演習の項目:
1 - IaCに関する選択テキストのうち、「今回は、大手システムインテグ」から「erの印象を尋ねてみました。」までを両端も含めて示す。その際、「大手システムインテグレーター」を「大手SIer」に替えて更新すること。
2 - IaCとAnsibleについての文章を、示されている最後の文の後から書き継ぐ。

選択テキスト:

□ □ □ □ □

まだシステムがシンプルでコンピューティングリソースが貴重だった頃は、機器の設計、調達に数カ月単位の期間をかけ、エンジニアが手作業でOSをインストールしたり、各種設定を投入していても十分間に合っていました。

しかしながら今は状況が一変しています。リソースが安価となり日々変化するビジネス上の要件に合わせて新たなサービスを作り、試し、うまくいかなければ壊してまた新たな仕組みを作り……そのサイクルを素早く回すには、人手で作業していては間に合いません。並行して、システムそのものがビジネスを支えるべく大規模化し、クラウド環境も含め複雑化しています。いくら目検やダブルチェックで確認していても、ヒューマンエラーをゼロにすることは困難です。人手不足を背景に、とても日々の運用に手が回らない、という声も聞こえてきます。

そこでこの数年、DevOpsとともに注目を集めているのが、「Infrastructure as Code(IaC)」です。インフラの構築・設定作業もコード化し、いわばインフラの構成そのものをソフトウェアとして扱って自動化しよう、というアプローチです。数十、数百ものリソースに適切な設定を施してデプロイするのに必要な手間も、時間も短縮でき、迅速なリリースを実現するとして、様々な企業で採用が広がっています。

このIaCを実現する方法はいくつかありますが、中でもエンジニアからの支持が高いツールが、オープンソースのIT自動化ツール「Ansible」です。「Playbook」と呼ばれる、一種の「プログラムが読み込める構築手順書」にしたがって、サーバやOS、アプリケーションやネットワーク機器、さらにはクラウドの構成、デプロイ作業を自動的に行います。レッドハットからはより複数のチームにまたがって効率的に自動化を推進することができる、「Ansible Tower」も提供されています。

今回は、大手システムインテグレーターで開発業務に携わるかたわら、Qiitaやその他の媒体でIaCやDevOps関連の記事を執筆し、よりよいサービスを支えるインフラの効率的な構築に取り組んでいる中山貴尋さんをお招きし、レッドハットの中島倫明さん(テクニカルセールス本部ソリューションアーキテクト)に、Ansible Towerの印象を尋ねてみました。

作業の効率化を考えると避けては通れない「自動化」
エンジニア個人から組織全体に自動化を広げる際の課題とは?
インフラ構築・設定の「自動化」から「サービス化」へ
Ansible Towerならではの機能、どう設定するの?

プロフィール

中山 貴尋(なかやま たかひろ)
日鉄ソリューションズ インフラエンジニア
三重県伊勢市出身。大学時代は関西で数学を学んだ後に、SIerへの就職を機に上京。インフラエンジニアとして主にOSSを組み合わせて仕事を行う傍ら、趣味としてQiitaなどでの情報発信を行っている。共著で「DevOps導入指南」を執筆。これまで書いたQiita記事の中では「不思議の国のSE用語」がおすすめ。

 

中島 倫明(なかじま ともあき)

□ □ □ □ □

利用可能データ:
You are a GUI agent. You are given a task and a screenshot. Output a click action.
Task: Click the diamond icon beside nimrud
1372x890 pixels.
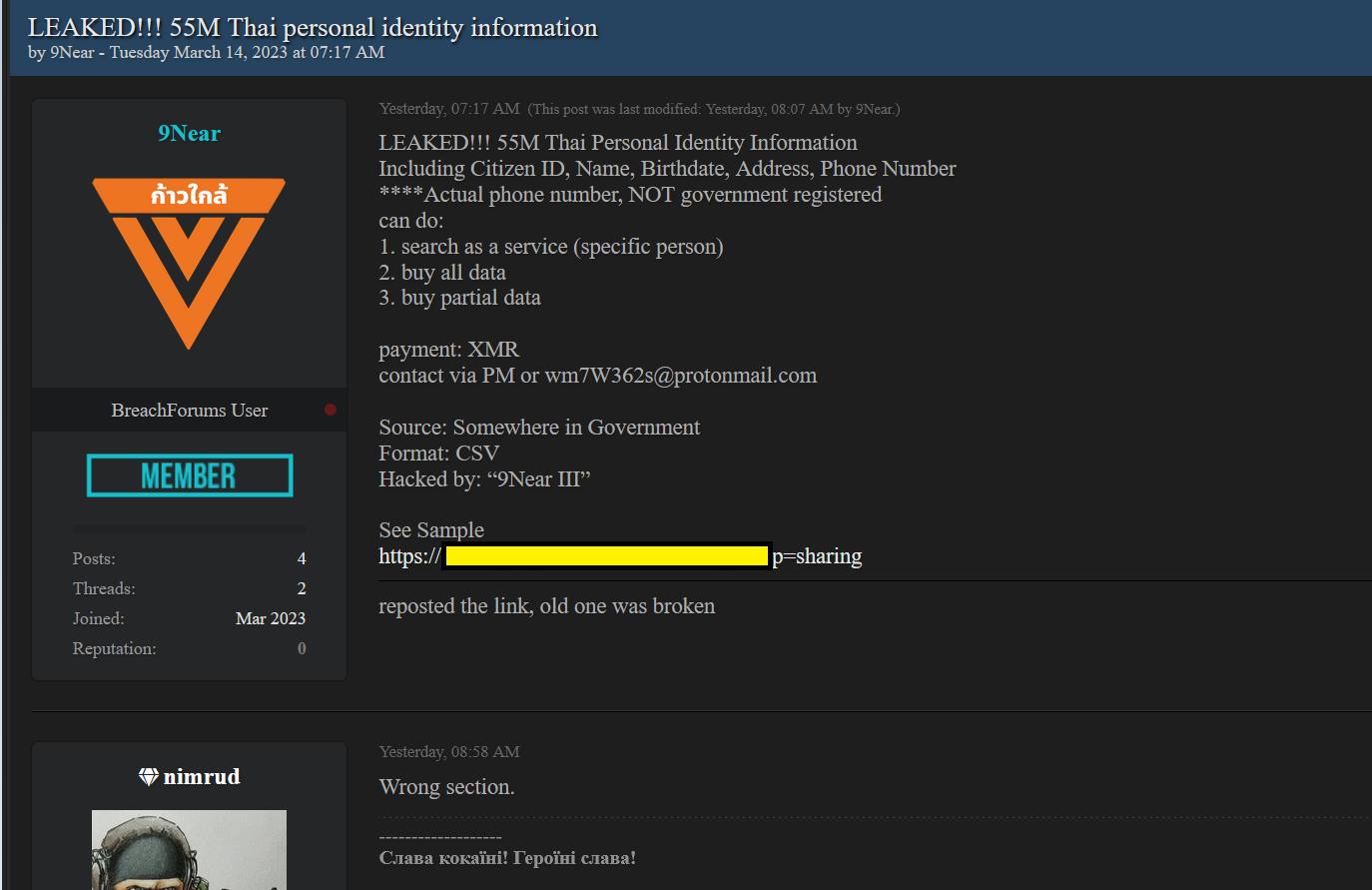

□ □ □ □ □

演習の結果:
1 -
今回は、大手SIerで開発業務に携わるかたわら、Qiitaやその他の媒体でIaCやDevOps関連の記事を執筆し、よりよいサービスを支えるインフラの効率的な構築に取り組んでいる中山貴尋さんをお招きし、レッドハットの中島倫明さん(テクニカルセールス本部ソリューションアーキテクト)に、Ansible Towerの印象を尋ねてみました。

2 -
テクニカルセールス本部クラウドソリューションアーキテクト部
ソリューションアーキテクト オートメーション&マネジメント・エキスパート
国内SIerを経て、現在はレッドハットへ勤務。戦略から実装まで、幅広く企業システムの自動化やクラウド化の促進を支援。その傍らで大学や研究機関での講師を勤め、クラウド時代のIT人材の育成に尽力する。OpenStackやAnsibleなどのユーザー会のメンバーとして、コミュニティの運営にも参加している。共著で「インフラCI実践ガイド」「絵で見てわかるクラウドインフラとAPIの仕組み」他数冊を執筆。

作業の効率化を考えると避けては通れない「自動化」

──「Ansible」というツールに興味を抱いたきっかけは何でしたか?

中山さん(以下:中山):システム開発に携わる中で、作業を効率化していきたいのはいつの時代も思うことです。効率化の最たる例として、自動化もその一環で取り入れたいと思っていました。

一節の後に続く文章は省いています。